Vivir es correr riesgos

»Y si te cuento de mi familia… vive en un constante sobresalto, piensa en los posibles accidentes del tráfico, pero no se preocupa   porque sabe que soy responsable. A ella lo que más la inquieta es la propia población, no logra olvidar cuántos ataques agresivos han recibido los choferes, cuántos han sido cortados y cuántos, por desgracia, no tuvieron tiempo de despedirse. Hoy estoy vivo, ¿mañana?. Su mirada se perdió en el horizonte para ocultar, tal vez, la angustia de sus ojos: “Mañana  tengo que trabajar, ese es mi lema”.

Y mientras esperaba el cambio de luz del semáforo, dijo que todo pasajero casi se convierte en enemigo justo cuando se monta a la guagua. Si está en la parada, es un amigo: “Imagínese usted en un ómnibus rodeado de contrarios y sin poder oír música, porque las bocinas ya han pasado a la historia, son esos los momentos en los que pienso si vale la pena tanto esfuerzo, y quisiera estar junto a mi familia, sobre todo al lado de mi esposa”.

Entre el bullicio de la gente y el humo del tránsito, se oyeron las palabras de Emilio y revolucionaron a las féminas de la guagua: “No, qué va, jamás he intentado seducir a pasajera alguna, ¡yo soy hombre de una sola mujer!”

Pie de foto: Emilio Dustet Oramas, chofer de P1, de San Miguel del Padrón al Vedado.

Ficha Técnica:

Objetivo Central: Homenajear a los choferes cubanos mediante el entrevistado.

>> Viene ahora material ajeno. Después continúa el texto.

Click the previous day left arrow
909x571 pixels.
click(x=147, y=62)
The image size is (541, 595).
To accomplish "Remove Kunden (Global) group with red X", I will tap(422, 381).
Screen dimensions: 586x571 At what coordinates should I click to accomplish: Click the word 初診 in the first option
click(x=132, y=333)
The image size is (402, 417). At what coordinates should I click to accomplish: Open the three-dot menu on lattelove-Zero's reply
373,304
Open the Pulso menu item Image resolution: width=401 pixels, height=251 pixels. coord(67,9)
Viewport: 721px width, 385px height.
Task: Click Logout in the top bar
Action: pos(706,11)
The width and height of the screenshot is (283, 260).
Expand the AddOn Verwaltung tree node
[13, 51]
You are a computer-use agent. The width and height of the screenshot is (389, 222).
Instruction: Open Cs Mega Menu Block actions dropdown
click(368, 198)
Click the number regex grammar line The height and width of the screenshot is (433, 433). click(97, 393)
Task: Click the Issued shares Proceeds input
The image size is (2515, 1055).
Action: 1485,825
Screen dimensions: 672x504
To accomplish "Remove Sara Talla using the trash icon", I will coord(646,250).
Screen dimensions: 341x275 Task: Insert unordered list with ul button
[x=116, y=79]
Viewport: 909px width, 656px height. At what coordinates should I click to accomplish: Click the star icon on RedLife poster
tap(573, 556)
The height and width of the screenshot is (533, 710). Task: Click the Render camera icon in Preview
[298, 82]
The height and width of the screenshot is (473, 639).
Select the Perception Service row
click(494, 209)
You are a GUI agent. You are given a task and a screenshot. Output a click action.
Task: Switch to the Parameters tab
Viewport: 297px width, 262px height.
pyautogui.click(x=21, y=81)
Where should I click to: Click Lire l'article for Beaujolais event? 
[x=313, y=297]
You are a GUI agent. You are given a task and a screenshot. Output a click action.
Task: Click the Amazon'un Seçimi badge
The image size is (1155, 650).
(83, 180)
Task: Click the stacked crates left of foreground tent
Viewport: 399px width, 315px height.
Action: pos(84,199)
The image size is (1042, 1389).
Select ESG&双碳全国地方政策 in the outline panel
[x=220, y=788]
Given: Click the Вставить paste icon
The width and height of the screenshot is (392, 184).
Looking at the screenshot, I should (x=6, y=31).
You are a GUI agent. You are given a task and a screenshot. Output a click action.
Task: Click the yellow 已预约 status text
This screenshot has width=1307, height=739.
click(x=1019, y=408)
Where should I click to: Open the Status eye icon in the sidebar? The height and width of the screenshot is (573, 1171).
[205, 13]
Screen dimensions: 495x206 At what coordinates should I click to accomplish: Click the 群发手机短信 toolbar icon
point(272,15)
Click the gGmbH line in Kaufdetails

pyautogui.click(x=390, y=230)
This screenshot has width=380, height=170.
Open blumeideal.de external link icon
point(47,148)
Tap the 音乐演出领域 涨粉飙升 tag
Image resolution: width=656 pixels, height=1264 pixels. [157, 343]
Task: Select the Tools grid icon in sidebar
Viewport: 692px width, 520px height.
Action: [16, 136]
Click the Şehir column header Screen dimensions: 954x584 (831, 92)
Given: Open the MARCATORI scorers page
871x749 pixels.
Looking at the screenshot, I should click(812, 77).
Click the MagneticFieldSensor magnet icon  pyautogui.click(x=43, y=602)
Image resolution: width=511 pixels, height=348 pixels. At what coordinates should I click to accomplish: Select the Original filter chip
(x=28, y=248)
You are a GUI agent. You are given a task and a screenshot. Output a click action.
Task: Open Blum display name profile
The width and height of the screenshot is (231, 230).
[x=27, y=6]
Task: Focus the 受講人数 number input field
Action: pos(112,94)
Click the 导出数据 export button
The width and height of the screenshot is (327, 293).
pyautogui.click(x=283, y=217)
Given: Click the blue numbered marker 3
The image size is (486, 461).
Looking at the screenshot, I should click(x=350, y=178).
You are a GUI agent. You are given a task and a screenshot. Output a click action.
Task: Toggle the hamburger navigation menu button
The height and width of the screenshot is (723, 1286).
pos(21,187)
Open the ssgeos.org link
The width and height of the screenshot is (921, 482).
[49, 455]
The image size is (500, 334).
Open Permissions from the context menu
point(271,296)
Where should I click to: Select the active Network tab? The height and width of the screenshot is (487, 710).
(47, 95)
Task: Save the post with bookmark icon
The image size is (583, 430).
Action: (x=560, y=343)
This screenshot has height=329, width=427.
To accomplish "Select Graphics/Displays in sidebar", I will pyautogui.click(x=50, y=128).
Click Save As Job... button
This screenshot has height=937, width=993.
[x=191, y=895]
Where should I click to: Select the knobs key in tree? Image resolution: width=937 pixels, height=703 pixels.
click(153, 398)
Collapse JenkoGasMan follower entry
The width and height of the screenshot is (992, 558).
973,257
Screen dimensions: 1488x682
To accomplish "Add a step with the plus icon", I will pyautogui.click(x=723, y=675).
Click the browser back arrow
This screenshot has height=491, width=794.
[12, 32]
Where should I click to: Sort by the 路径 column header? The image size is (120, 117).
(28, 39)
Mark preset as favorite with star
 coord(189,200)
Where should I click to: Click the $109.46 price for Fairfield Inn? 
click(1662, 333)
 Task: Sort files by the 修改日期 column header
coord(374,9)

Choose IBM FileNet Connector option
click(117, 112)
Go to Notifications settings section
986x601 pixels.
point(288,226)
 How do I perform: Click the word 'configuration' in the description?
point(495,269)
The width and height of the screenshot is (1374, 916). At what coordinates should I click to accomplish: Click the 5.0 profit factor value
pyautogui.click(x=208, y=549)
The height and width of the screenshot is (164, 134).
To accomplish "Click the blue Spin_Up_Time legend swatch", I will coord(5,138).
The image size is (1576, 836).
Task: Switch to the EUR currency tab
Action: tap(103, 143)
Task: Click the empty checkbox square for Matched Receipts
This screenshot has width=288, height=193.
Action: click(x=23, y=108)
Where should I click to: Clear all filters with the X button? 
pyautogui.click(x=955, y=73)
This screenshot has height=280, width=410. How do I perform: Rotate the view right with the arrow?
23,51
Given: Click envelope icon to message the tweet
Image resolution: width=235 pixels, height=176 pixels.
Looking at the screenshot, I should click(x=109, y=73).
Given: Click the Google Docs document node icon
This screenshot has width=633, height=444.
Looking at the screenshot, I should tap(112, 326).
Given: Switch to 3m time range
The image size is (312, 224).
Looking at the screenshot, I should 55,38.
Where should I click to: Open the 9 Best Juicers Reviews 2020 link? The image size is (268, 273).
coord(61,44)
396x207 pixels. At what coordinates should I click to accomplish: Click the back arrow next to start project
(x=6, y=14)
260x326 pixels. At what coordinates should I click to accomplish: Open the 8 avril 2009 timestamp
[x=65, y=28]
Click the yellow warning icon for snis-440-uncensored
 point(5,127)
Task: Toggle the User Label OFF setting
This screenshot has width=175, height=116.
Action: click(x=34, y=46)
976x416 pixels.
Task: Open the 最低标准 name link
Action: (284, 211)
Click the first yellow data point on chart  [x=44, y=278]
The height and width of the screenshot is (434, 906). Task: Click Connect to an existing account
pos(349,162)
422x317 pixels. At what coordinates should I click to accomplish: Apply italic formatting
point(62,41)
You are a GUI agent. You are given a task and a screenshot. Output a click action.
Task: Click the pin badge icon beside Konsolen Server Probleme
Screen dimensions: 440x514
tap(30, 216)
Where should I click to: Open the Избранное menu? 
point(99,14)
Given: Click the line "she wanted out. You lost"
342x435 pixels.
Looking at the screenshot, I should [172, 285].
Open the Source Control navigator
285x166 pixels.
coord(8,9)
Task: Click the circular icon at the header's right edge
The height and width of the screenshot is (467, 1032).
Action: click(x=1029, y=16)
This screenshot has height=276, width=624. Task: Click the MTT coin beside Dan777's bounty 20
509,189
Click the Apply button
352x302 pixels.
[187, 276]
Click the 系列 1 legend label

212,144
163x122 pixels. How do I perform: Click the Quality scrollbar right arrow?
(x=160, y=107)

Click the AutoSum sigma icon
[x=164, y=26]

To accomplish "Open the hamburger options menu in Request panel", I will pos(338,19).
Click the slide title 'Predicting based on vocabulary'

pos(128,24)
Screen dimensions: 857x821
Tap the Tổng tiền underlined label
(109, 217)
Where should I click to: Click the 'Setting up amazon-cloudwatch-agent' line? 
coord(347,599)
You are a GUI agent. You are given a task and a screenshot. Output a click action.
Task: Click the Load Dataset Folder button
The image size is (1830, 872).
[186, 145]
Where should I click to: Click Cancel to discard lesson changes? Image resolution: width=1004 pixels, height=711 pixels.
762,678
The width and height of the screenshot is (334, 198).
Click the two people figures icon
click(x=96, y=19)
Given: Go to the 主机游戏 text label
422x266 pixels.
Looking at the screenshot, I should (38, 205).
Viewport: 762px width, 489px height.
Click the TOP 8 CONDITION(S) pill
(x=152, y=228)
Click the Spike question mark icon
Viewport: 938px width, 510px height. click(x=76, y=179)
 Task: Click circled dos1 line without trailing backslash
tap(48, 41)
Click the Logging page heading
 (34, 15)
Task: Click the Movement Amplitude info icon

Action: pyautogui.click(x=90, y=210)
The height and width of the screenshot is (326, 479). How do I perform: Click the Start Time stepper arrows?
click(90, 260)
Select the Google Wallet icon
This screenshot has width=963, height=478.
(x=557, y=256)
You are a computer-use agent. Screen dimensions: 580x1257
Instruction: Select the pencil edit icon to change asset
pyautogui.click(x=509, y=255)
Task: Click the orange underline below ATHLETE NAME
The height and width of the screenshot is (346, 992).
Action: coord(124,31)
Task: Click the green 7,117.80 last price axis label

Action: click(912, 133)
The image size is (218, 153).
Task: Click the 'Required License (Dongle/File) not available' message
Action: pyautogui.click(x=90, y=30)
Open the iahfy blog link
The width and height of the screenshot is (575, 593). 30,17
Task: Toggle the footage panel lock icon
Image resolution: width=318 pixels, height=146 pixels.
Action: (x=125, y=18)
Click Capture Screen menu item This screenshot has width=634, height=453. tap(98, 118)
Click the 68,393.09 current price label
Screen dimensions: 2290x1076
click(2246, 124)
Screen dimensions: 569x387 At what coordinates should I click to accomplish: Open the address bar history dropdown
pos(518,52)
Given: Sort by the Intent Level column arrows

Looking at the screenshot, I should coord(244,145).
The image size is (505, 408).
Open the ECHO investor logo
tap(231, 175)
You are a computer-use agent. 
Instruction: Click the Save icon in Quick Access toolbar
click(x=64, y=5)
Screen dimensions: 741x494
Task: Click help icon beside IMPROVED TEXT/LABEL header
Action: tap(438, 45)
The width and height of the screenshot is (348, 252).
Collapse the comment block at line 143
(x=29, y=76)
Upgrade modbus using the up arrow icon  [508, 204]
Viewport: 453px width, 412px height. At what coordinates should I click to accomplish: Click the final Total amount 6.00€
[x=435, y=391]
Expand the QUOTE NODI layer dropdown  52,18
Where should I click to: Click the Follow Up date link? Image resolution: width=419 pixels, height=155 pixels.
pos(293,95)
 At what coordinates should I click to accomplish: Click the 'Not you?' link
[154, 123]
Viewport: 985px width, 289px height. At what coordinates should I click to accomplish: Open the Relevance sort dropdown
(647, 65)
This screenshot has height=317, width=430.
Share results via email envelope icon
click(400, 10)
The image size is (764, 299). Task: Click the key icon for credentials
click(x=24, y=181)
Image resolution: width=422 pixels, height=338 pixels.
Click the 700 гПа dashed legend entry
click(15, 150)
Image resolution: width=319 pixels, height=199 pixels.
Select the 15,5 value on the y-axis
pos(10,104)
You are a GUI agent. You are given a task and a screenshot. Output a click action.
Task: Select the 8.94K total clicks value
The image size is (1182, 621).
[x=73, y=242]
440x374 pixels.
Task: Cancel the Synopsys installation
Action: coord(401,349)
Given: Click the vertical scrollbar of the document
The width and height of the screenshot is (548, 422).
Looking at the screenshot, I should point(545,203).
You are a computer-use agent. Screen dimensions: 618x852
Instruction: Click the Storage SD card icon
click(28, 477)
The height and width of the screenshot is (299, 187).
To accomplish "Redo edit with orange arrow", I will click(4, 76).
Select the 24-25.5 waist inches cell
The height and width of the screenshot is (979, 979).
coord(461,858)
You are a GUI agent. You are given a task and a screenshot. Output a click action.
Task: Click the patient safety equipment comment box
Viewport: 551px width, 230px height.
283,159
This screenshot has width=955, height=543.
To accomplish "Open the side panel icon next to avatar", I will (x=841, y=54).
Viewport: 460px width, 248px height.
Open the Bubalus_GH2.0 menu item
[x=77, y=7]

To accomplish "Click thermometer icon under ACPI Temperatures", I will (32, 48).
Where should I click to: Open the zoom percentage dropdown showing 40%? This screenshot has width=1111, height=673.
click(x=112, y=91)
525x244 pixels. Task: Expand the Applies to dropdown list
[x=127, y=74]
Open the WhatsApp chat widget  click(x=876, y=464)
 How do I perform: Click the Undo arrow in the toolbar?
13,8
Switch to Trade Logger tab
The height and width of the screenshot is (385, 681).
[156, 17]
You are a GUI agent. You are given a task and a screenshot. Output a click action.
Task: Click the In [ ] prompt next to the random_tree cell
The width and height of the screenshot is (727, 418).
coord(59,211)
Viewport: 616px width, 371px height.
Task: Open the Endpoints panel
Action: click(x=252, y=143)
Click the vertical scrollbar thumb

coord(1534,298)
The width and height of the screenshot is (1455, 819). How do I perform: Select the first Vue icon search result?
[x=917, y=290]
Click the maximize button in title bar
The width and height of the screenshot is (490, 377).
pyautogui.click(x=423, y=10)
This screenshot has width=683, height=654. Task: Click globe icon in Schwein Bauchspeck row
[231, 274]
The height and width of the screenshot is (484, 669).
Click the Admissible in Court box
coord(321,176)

Objetivos Colaterales: Realizar un acercamiento a la personalidad de Emilio para mostrar sus valores.

Tipo de entrevista:
Por los participantes: Individual.
Por su forma: De citas.
Por su contenido: De personalidad.
Por el canal que se obtuvo: Cara a cara

Tipo de título: Genérico.
Tipo de entrada: Descriptiva.
Tipo de cuerpo: De citas.
Tipo de conclusión: De comentario del entrevistado.
Tipo de fuentes: Directa, no documental, primaria.